The **oracle adaptive risk** $R_{oracle} = \mathbb{E}_{τ}[ \min_{c∈C} \mathbb{E}[ℓ(F_c(q, x), y^⋆)] ]$ is always less than or equal to the **best fixed-configuration risk** $R^⋆_{fixed} = \min_{c∈C} \mathbb{E}_{τ}[ℓ(F_c(q, x), y^⋆)]$, with strict inequality when different tasks favor different configurations.

## Empirical Validation / Results
Evaluation is conducted on the novel `EywaBench` benchmark and compares `Eywa` against strong single-agent and multi-agent baselines.

### EywaBench: A Scalable Multi-task Multi-domain Scientific Benchmark
*   **Coverage**: Spans 3 domains (Physical, Life, Social), each with 3 sub-domains (e.g., Material, Energy, Space; Biology, Clinic, Drug), across 3 modalities (Natural Language, Time Series, Tabular).
*   **Sources**: Constructed from DeepPrinciple, MMLU-Pro, fev-bench, and TabArena.
*   **Scale**: 200 task instances in V1, designed for extensibility in task volume and domain coverage.
*   **Metric**: A unified utility score $u ∈ [0,1]$ computed modality-specifically (soft-match for NL, normalized error for time series/tabular) to enable cross-modality comparison.

### Experimental Setup
*   **LLM**: `gpt-5-nano` as default backbone.
*   **Foundation Models**: `Chronos` (time series) and `TabPFN` (tabular).
*   **Baselines**:
    *   Single-agent LLM (`gpt-5-nano`).
    *   Homogeneous Multi-Agent LLM: Refine MAS, Debate MAS.
    *   Heterogeneous Multi-Agent LLM: Mixture-of-Agents (MoA), X-MAS.
*   **Implementation**: Tsaheylu built with LangChain agents and FastMCP servers.

### Main Results
**Table 1** (Key results table from the paper) shows comprehensive performance across domains.

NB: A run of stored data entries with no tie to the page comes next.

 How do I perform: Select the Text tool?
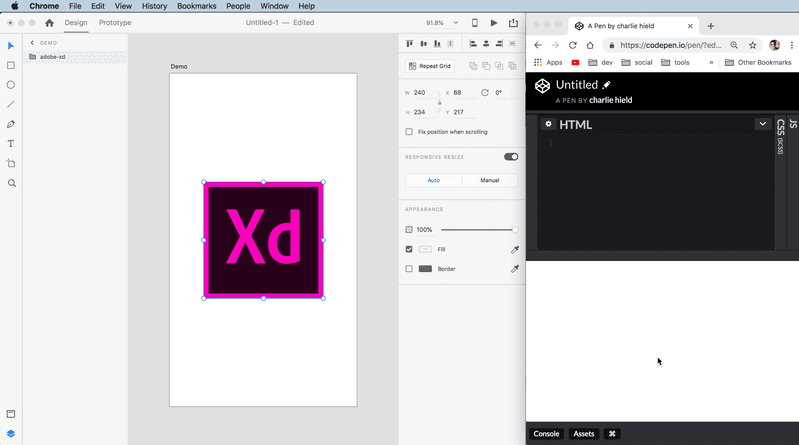tap(11, 144)
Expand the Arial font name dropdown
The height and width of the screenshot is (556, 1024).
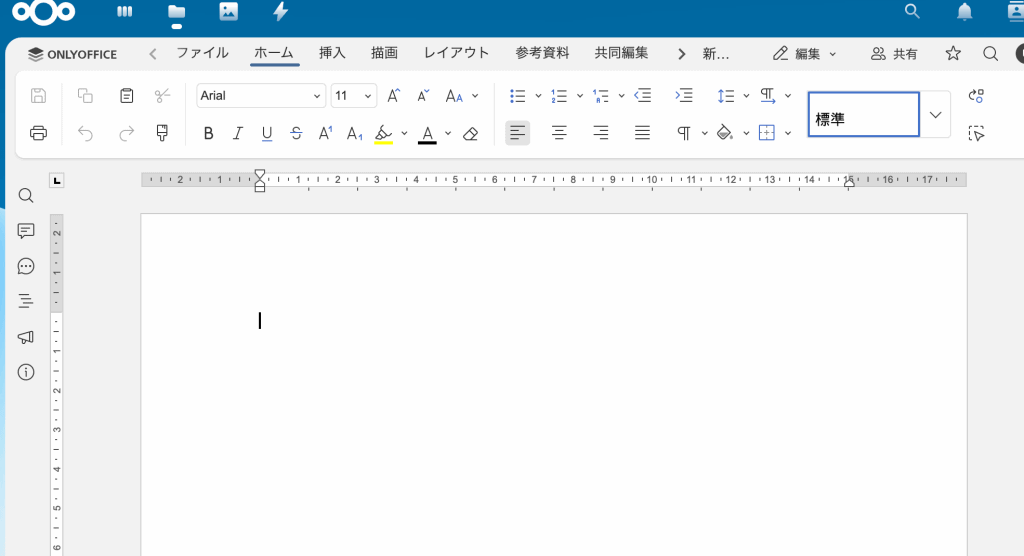317,96
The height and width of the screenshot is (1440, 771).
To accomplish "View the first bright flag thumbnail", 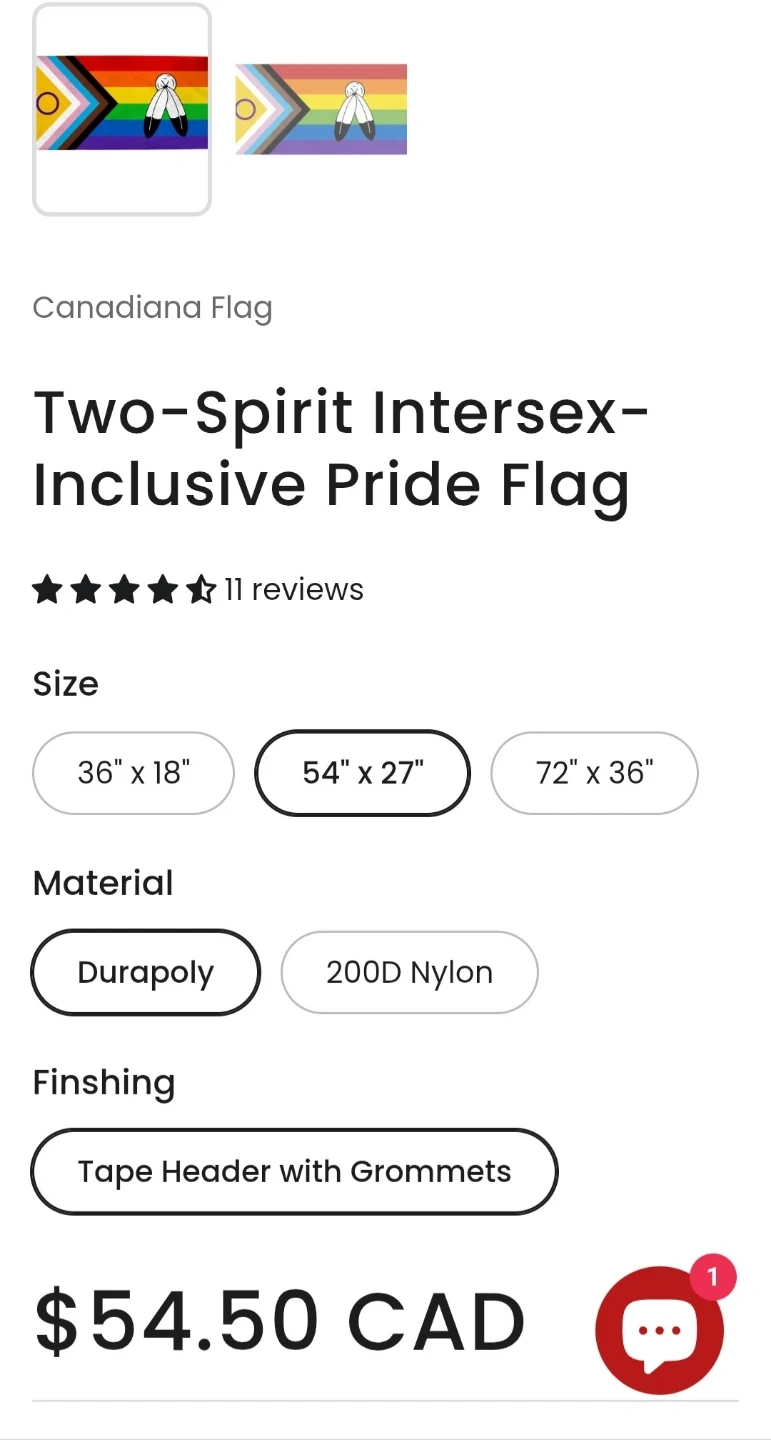I will (122, 109).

Key findings:

| Method | Metrics | Physical Science | Life Science | Social Science | **Overall** |
| :--- | :--- | :--- | :--- | :--- | :--- |
| **Single-LLM-Agent** | Utility (↑) | 0.5616 / 0.8202 / 0.5235 | 0.3402 / 0.4582 / 0.6004 | 0.7689 / 0.6528 / 0.6758 | **0.6154** |
| | Time (↓) | 34.48 / 27.01 / 26.00 | 34.68 / 22.37 / 21.13 | 22.67 / 22.28 / 18.42 | 25.22 |
| | Tokens (↓) | 6367 / 4854 / 4512 | 6164 / 3618 / 3571 | 4097 / 3915 / 3327 | 4469 |
| **EywaAgent (Ours)** | Utility (↑) | **0.5871** / **0.8390** / **0.6123** | **0.3718** / **0.5085** / **0.6199** | **0.8048** / **0.7371** / **0.7060** | **0.6558** |
| | Time (↓) | 34.88 / 24.42 / 23.12 | 30.84 / 20.32 / 15.84 | 19.71 / 20.98 / 15.99 | **22.78** |
| | Tokens (↓) | 5040 / 3167 / 3329 | 4858 / 2333 / 2210 | 2791 / 2444 / 2248 | **3137** |
| **EywaMAS (Ours)** | Utility (↑) | **0.6381** / **0.8742** / **0.6899** | **0.3798** / **0.5086** / **0.6248** | **0.7959** / **0.7284** / **0.7406** | **0.6761** |
| | Time (↓) | 77.25 / 75.96 / 72.51 | 111.92 / 59.97 / 59.23 | 68.40 / 58.11 / 46.49 | 72.11 |
| | Tokens (↓) | 14529 / 11709 / 11787 | 16502 / 9407 / 8078 | 11044 / 9470 / 8912 | 11214 |
| **EywaOrchestra (Ours)** | Utility (↑) | **0.6249** / **0.8711** / **0.7187** | **0.3682** / **0.5159** / **0.6319** | **0.7830** / **0.7388** / **0.7298** | **0.6746** |
| | Time (↓) | 61.78 / 39.92 / 75.47 | 67.88 / 45.38 / 45.94 | 49.13 / 34.18 / 28.80 | **48.16** |
| | Tokens (↓) | 11535 / 7723 / 10810 | 11315 / 7050 / 6495 | 7117 / 7264 / 6892 | **8335** |

*   **EywaAgent** improves average utility by **6.6%** over the single-agent baseline while reducing token usage by **~30%** and latency by **~10%**.
*   **EywaMAS** achieves the best overall utility among multi-agent systems, outperforming homogeneous and heterogeneous LLM-only MAS baselines.
*   **EywaOrchestra** approaches `EywaMAS` utility with **lower cost and full automation**, reducing average tokens from 11,214 to 8,335 (**-26%**) compared to the fixed multi-agent system.
*   **Efficiency**: The Pareto frontier plot (Figure 1, 5) shows `Eywa` methods consistently achieve higher utility with lower token consumption than baselines.

### Further Analysis
*   **Hyperparameter Sensitivity**: `Eywa` remains robust across variations in LLM sampling temperature, FM temperature, and prompt design (Figure 6).
*   **LLM Backbone Ablation**: `Eywa` is effective across different LLM backbones (`gpt-4.1-nano`, `gpt-5-nano`, `gpt-5-mini`), with performance scaling with LLM capability but showing diminishing returns, suggesting domain-specific capability becomes the bottleneck (Table 2, Appendix Table 7).
*   **Case Studies**: Qualitative examples illustrate how `EywaAgent` successfully invokes specialized FMs (e.g., Chronos for time series forecasting) where LLM-only agents fail or resort to simplistic heuristics, and how `EywaOrchestra` dynamically selects optimal configurations.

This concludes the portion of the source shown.